| Carl Friedrich Gauß Faculty | Department of Computer Science

Running "Heavy" Jobs on IBR Servers

AuthorFrank Steinberg
KeywordsSimulations Simulationen Batch Jobs Compute

Available Hosts

"Heavy Jobs" like ns-2 simulations that you might want to run on IBR hosts need lots of resources of mainly three types: (1) CPU power for short runtimes, (2) system memory during execution, and (3) disk space for results (and maybe for temporary data).

Please choose parameters and hosts for your jobs very carefully before you run your jobs. When your jobs run out of system memory and the system starts swapping or thrashing, it does not help you and it bothers other users and administrators.

You can use tools like top(1), free(1), df(1) to find out how many CPUs a host has, how much system memory is installed and available, and where huge local temporary disk space (typically /opt/tmp) is available.

Here is some host specific information as of 2010-12, but it may change over time: predator, radiator, operator, animator, bierator have 64bit Linux operation systems and huge amounts of memory (6-16GB). Of course, you have to compile your programs for this environment, to make use of the large address space. Unimator should not be used because this host is usually used for short-term interactive sessions, for which people expect a reasonable responsiveness.

You might also use workstations from the linux pool.

How To Run Your Jobs

Before you start your jobs, please make sure where it will dump its results. It is not wise to write gigabytes of data via NFS to a remote filesystem like your home directory. Use one of the above mentioned local "tmp" directories, whenever possible. Please also try to estimake how much data will be written to output files and check the available disk space in advance.

Please, use nice(1) (or renice(1), if the process is already running) to run your heavy jobs! Always! This helps the operating system to schedule processes so that CPU intensive jobs don't bother interactive jobs too much and the system keeps relatively responsive to people working interactively on the host. Since interactive jobs generally require very few CPU cycles compared to your heavy jobs, this slows down your jobs only very very slightly (by ~1%), but it helps your fellows significantly!

On multi-processor hosts, you might decide to run as many processes in parallel as CPU cores are present (or maybe even one or two more, if there is some significant amount of I/O on your jobs). But still keep aware of the system's total resource limits!

You might want to hack some scripting around the command lines to start your jobs. This is not the place for a Script-Howto, but you might want to read the nohup(1) manual page and info page to find out how to start your jobs in the background, redirecting output to a file and not terminating when you logout.

In some rare cases, you might want to pause/resume jobs. You can do this by sending it STOP/CONT signals, see kill(1).

If you recognize that the system starts swapping (top(1), vmstat(8) can help to recognize this), please consider terminating your job! A system that starts swapping is slowing down significantly, so that in most cases you get faster results, when you restart your job from scratch with a smaller footprint or on a larger machine.

When your jobs are finished, please clean up the temporary disk space as early as possible! If you expect to need the immediate output of your jobs for a longer time for further processing, please try to find a way to condense it down to the relevant parts and/or to compress it.

last changed 2010-12-06, 16:28 by Frank Steinberg

◆ **Request A**: Using the page on running heavy jobs, decide whether each statement agrees with it. Answer yes or no and quote the deciding words. (i) Unimator is a suitable host for long-running heavy jobs. (ii) Running a job with nice(1) slows it down by about 1%. (iii) Writing large job output over NFS to your home directory is advised.
◆ **Request B**: According to the page on running heavy jobs, where is huge local temporary disk space typically found?

◆ **Provided information**:
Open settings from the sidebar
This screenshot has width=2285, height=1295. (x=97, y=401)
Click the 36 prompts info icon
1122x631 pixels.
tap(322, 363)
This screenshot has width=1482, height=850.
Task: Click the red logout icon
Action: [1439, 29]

◆ **Full response A**:
(i) No: "Unimator should not be used because this host is usually used for short-term interactive sessions, for which people expect a reasonable responsiveness."
(ii) Yes: "this slows down your jobs only very very slightly (by ~1%)"
(iii) No: "It is not wise to write gigabytes of data via NFS to a remote filesystem like your home directory."

◆ **Full response B**: /opt/tmp